● **Exercise**
Identify every line of the records below that contains the string "icon", treating uppercase and lowercase letters as distinct, and copy each such line.

-- begin Record list --

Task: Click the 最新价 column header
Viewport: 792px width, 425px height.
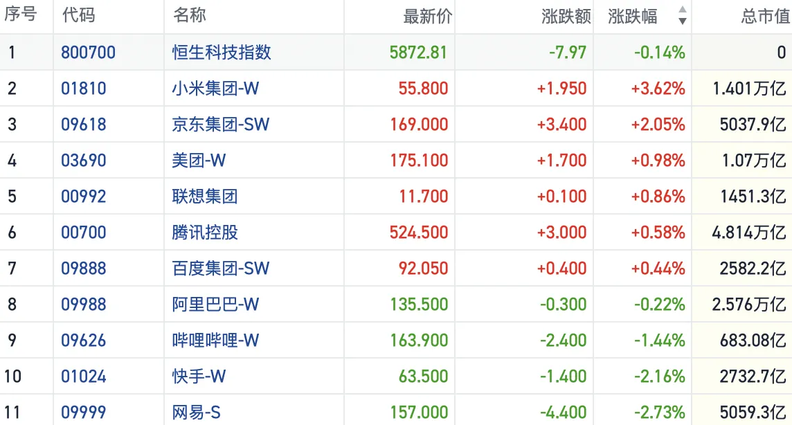Action: pyautogui.click(x=427, y=17)
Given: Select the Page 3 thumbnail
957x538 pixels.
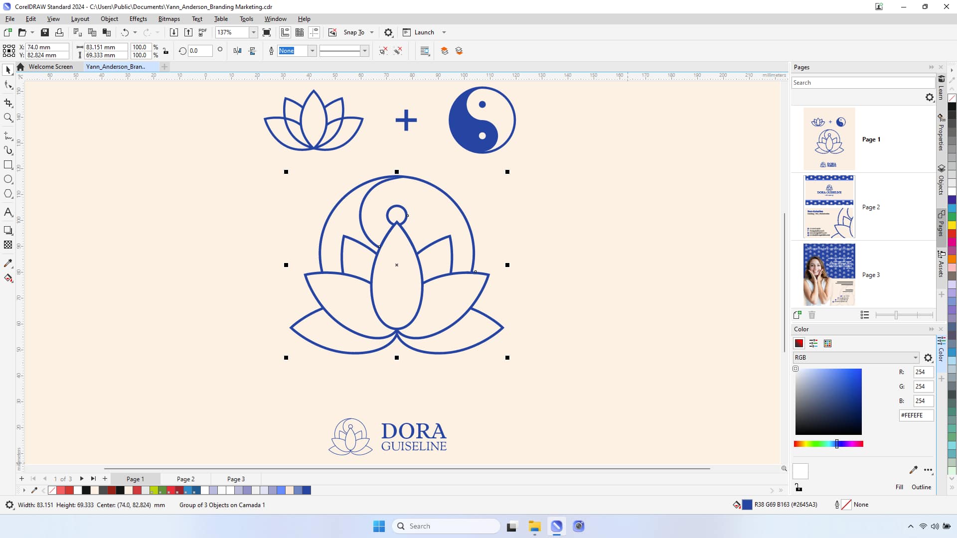Looking at the screenshot, I should 829,274.

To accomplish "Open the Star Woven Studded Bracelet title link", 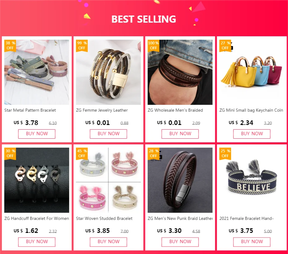I will click(104, 218).
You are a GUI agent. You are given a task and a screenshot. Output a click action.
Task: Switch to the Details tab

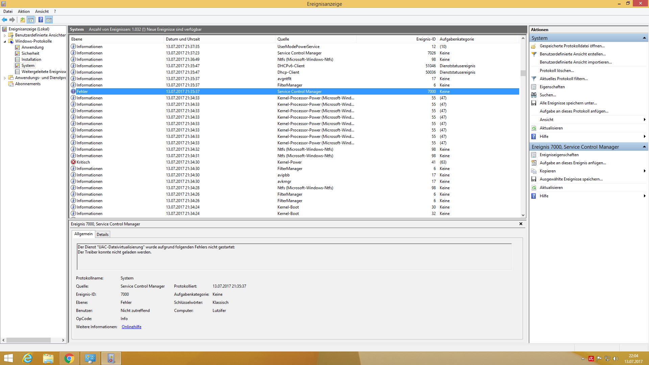point(102,235)
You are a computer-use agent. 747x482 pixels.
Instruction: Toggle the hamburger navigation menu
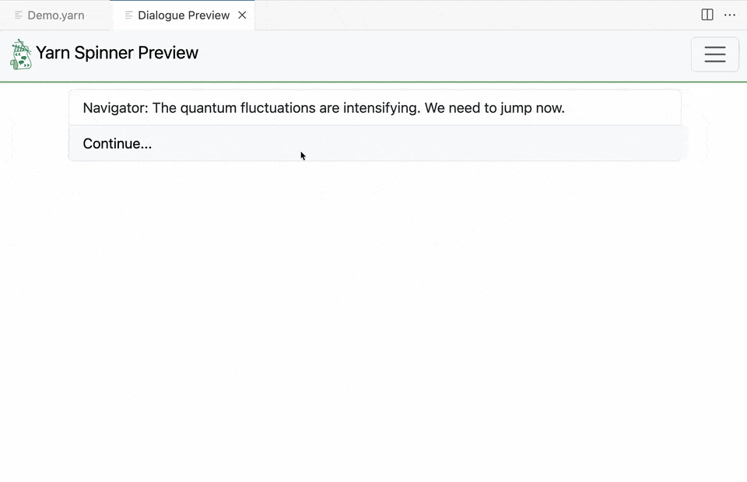point(714,54)
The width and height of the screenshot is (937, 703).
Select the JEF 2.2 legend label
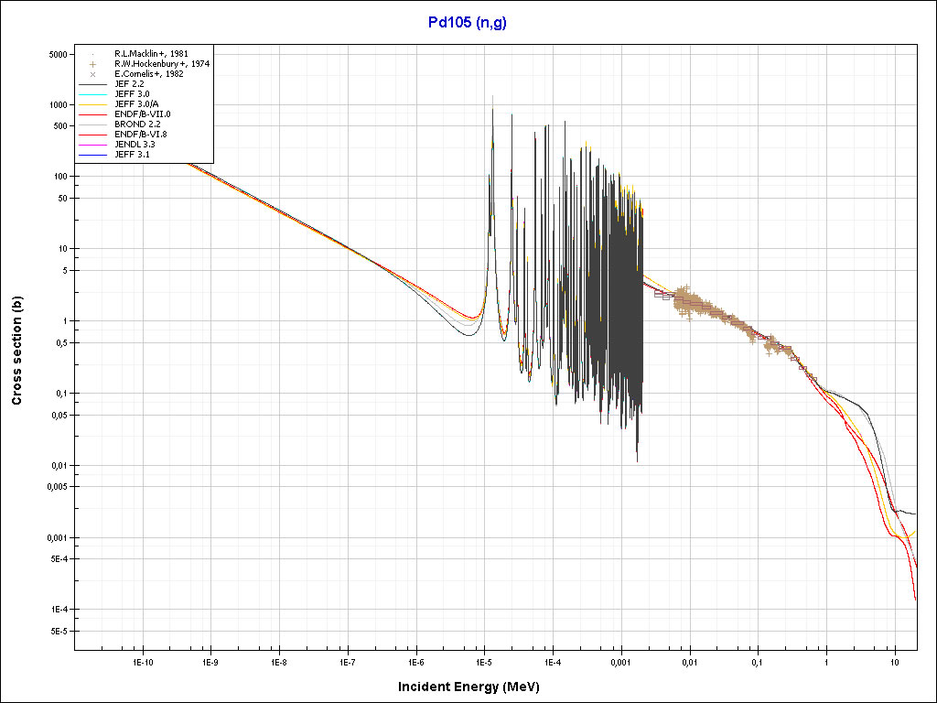tap(129, 84)
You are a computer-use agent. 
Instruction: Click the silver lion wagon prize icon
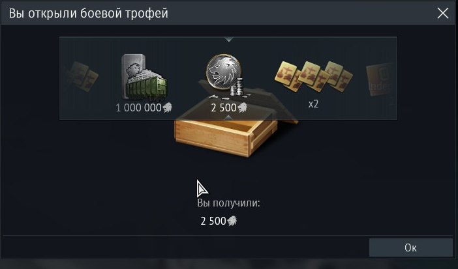point(144,77)
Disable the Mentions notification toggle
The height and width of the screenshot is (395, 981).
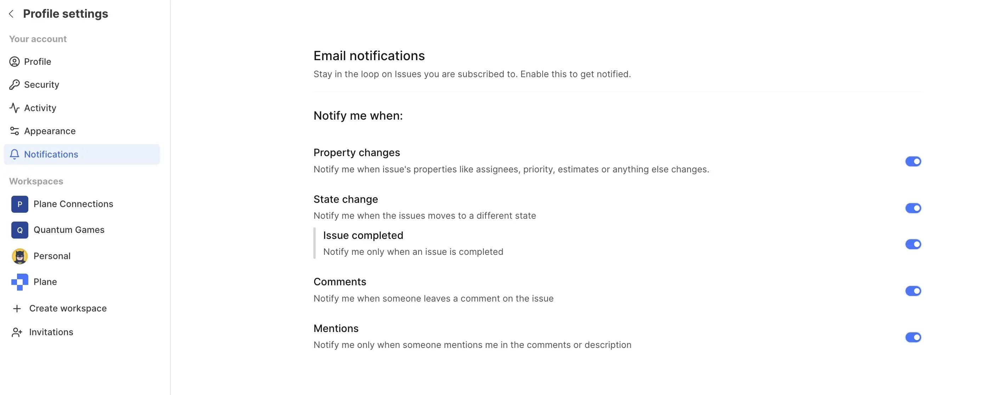(913, 337)
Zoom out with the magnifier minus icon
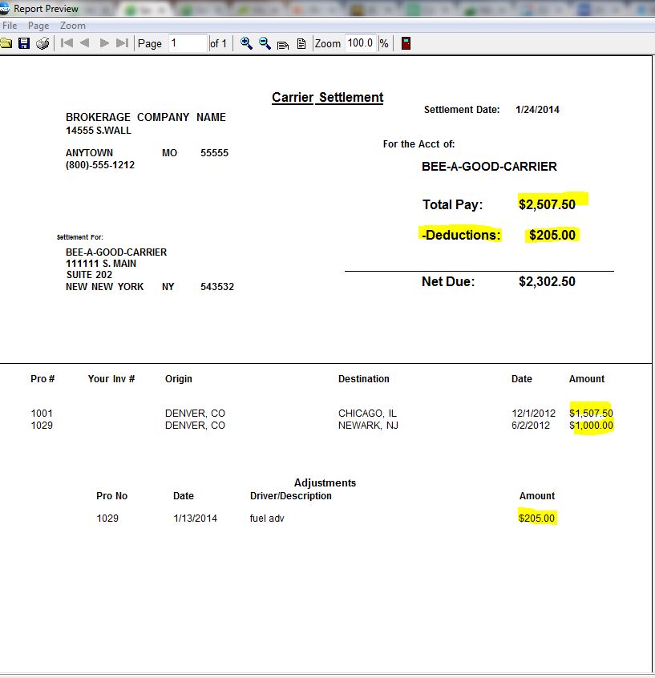 (265, 43)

-- end Record list --

● **Solved exercise**
Instruction: Click the silver lion wagon prize icon
Zoom out with the magnifier minus icon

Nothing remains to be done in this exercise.